California’s New Standard For Determining Workers’ Status Widens
Last year, the California Supreme Court abruptly changed the standard for determining whether a worker is an employee or independent contractor of the hiring company. In Dynamex Operations West, Inc. v. Superior Court of Los Angeles, 4 Cal.5th 903 (2018), a case involving delivery drivers for a package company, the Court unanimously held that a new test would now be used.
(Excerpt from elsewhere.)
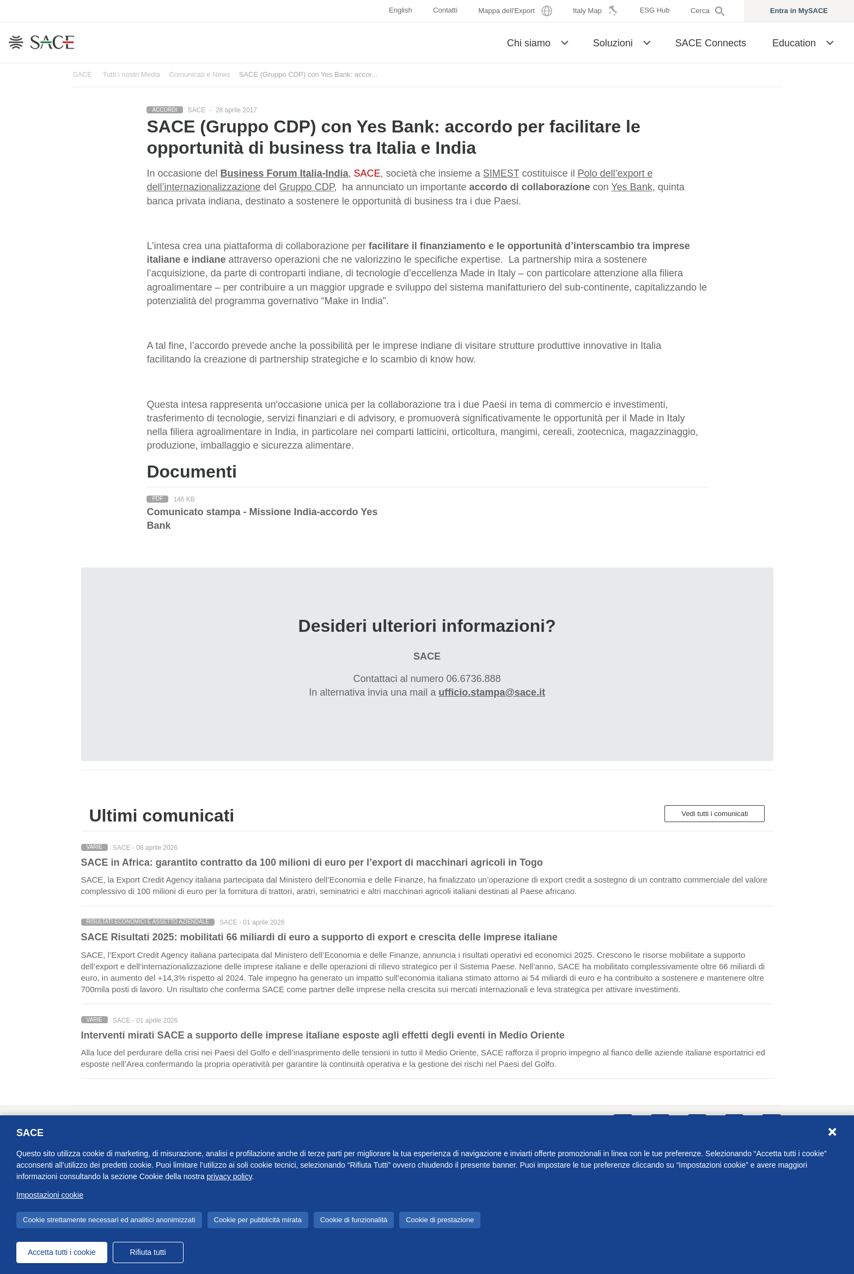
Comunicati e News (199, 74)
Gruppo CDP (306, 187)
That test, the “ABC test,” requires that a company which asserts that its workers are independent contractors, not employees, must satisfy all three prongs of the test: (A) the worker is free from the direction and control of the company in the performance of the work, both under the contract and in fact; (B) the worker performs work outside the company’s usual business; and (C) the worker is customarily engaged in an independently established trade, occupation or business in the same nature as the work performed for the hiring company.
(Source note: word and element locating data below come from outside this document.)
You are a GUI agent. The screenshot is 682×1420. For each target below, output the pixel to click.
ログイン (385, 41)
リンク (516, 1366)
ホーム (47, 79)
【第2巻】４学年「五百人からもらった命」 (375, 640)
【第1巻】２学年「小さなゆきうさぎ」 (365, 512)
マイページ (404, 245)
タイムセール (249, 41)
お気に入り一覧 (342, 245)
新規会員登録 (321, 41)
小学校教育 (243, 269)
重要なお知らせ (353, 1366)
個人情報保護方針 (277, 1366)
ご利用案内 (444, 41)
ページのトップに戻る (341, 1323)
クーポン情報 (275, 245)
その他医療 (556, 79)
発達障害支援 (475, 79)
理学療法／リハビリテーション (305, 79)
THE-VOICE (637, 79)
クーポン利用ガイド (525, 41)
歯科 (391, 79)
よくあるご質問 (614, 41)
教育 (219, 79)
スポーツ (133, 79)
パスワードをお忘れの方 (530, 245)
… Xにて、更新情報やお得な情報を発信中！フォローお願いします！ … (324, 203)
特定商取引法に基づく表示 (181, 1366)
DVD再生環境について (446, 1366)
Although strictly speaking the Dynamex decision was decided based on whether the drivers were improperly categorized as independent contractors under California’s Wage Orders regulations, it jarred many businesses that had been relying on hiring independent contractors as their workers. Among the questions raised but left unanswered were whether the ruling would (1) be applied retroactively; (2) extend beyond the delivery driver context into other business sectors, including franchising operations; and (3) be limited to the wage orders.
In the year since Dynamex was decided, it has been hotly contested, including in three important cases, Western States Trucking Ass’n. v. Schoorl, Alvarez v. XPO Logistics Cartage LLC and California Trucking Ass’n. v. Su. Each raised questions regarding the scope of Dynamex.
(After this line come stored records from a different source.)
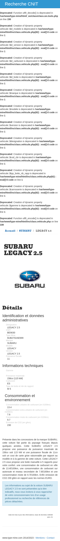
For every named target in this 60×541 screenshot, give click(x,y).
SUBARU (25, 231)
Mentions (40, 538)
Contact (50, 538)
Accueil (10, 231)
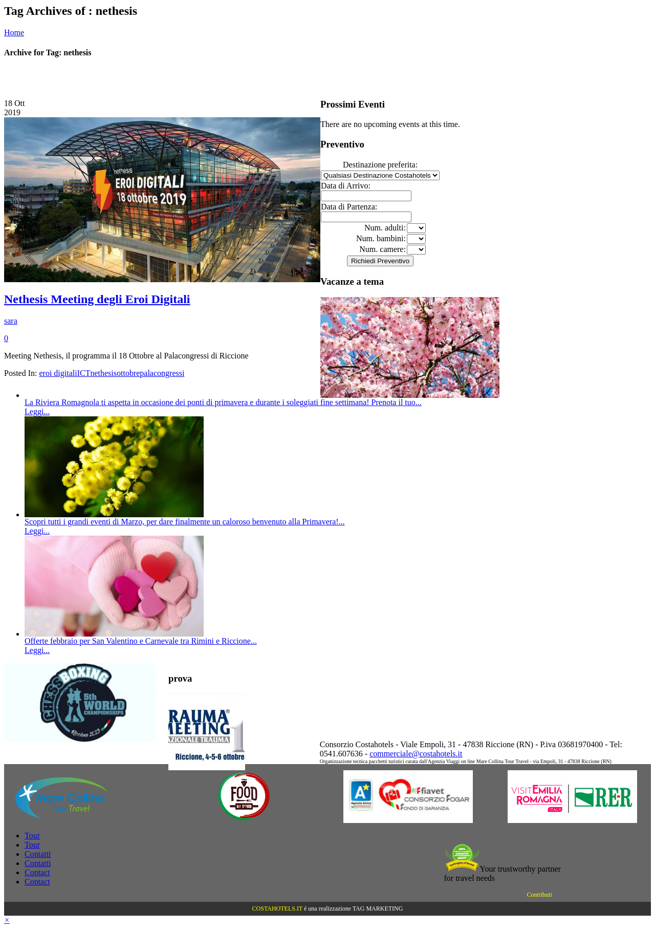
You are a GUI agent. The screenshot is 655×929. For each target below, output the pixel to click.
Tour (32, 835)
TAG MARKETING (378, 908)
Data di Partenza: (349, 206)
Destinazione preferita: (380, 164)
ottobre (128, 373)
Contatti (38, 854)
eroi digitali (58, 373)
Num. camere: (382, 249)
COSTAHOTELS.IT (277, 908)
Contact (37, 872)
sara (10, 320)
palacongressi (162, 373)
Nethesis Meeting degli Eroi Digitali (97, 299)
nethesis (103, 373)
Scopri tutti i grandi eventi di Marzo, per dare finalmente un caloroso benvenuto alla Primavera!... (185, 521)
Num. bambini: (381, 238)
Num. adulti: (385, 227)
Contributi (539, 894)
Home (14, 32)
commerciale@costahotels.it (415, 753)
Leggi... (37, 411)
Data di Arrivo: (345, 185)
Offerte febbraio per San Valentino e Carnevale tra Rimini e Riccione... (141, 641)
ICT (84, 373)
A case just decided by the federal Ninth Circuit Court of Appeals, Vazquez v. Jan-Pro Franchising International, filed on May 2, 2019, has begun to answer some of the questions raised by these and other cases. Vazquez involved plaintiffs who purchased office cleaning franchises from “master franchisors” who were in turn licensed by Jan-Pro, a company that the Court described as an “international business that had developed a sophisticated ‘three-tier’ franchising model.” Plaintiffs, claiming that they were improperly classified as independent contractors, sued Jan-Pro directly.
Setting aside the complex procedural history which explains why a federal court is interpreting California law, the case addresses the three questions identified above. First, Dynamex’s ABC test, when it is appropriately applied, is retroactive. The Court held that the general rule in California is that judicial decisions apply retroactively, even when they overrule former precedent. The Court also held that the limited exception to that general rule didn’t apply.
Second, in sending the case back to the District Court, the appellate court offered “aid” to the District Court as it considered Jan-Pro’s inevitable arguments that the ABC test shouldn’t apply to the franchising business, even to what the Court somewhat dismissively terms “third tier” relationships. It said that the ABC test “applies to a dispute between a putative employee and a hiring entity even if they are not parties to the same contract.” That is, inserting a “master franchisor” between the ultimate franchisor and the people who do the work does not preclude the finding that the worker is the employee of the ultimate franchisor, particularly where the ultimate franchisor “designed and implemented the contractual framework under which (the workers) were misclassified” as independent contractors.
Moreover, the Court suggested that Prong “B” of the ABC test – the hiring entity must not be engaged in the same usual course of business as the putative employee – applied. The Court observed that Jan-Pro was engaged in the cleaning business, not the franchise business, because it earns its revenue from people who perform cleaning services and in fact holds itself out, on its website and elsewhere, as “a leader in the commercial cleaning industry.”
The third area where the Jan-Pro Court provides additional clarification is more encouraging to businesses that rely on independent contractors, however. The Court clearly limited its “guidance” to the District Court to cases in which compliance with Wage Orders is at issue. It distinguished holding a business liable for compliance with wage orders under the ABC test as an expressed public policy – wage orders are concerned with creating incentives for businesses “to internalize the costs of underpaying workers – costs that would otherwise be borne by society” – from vicarious liability for a tort case, such as a claimed sexual assault brought against an employee of the franchisee.
The Jan-Pro case certainly moves the Dynamex ABC test further into franchising businesses, but suggests that it might be limited to wage and hour claims. In any event, the Dynamex case has been, and promises to continue to be, hotly contested.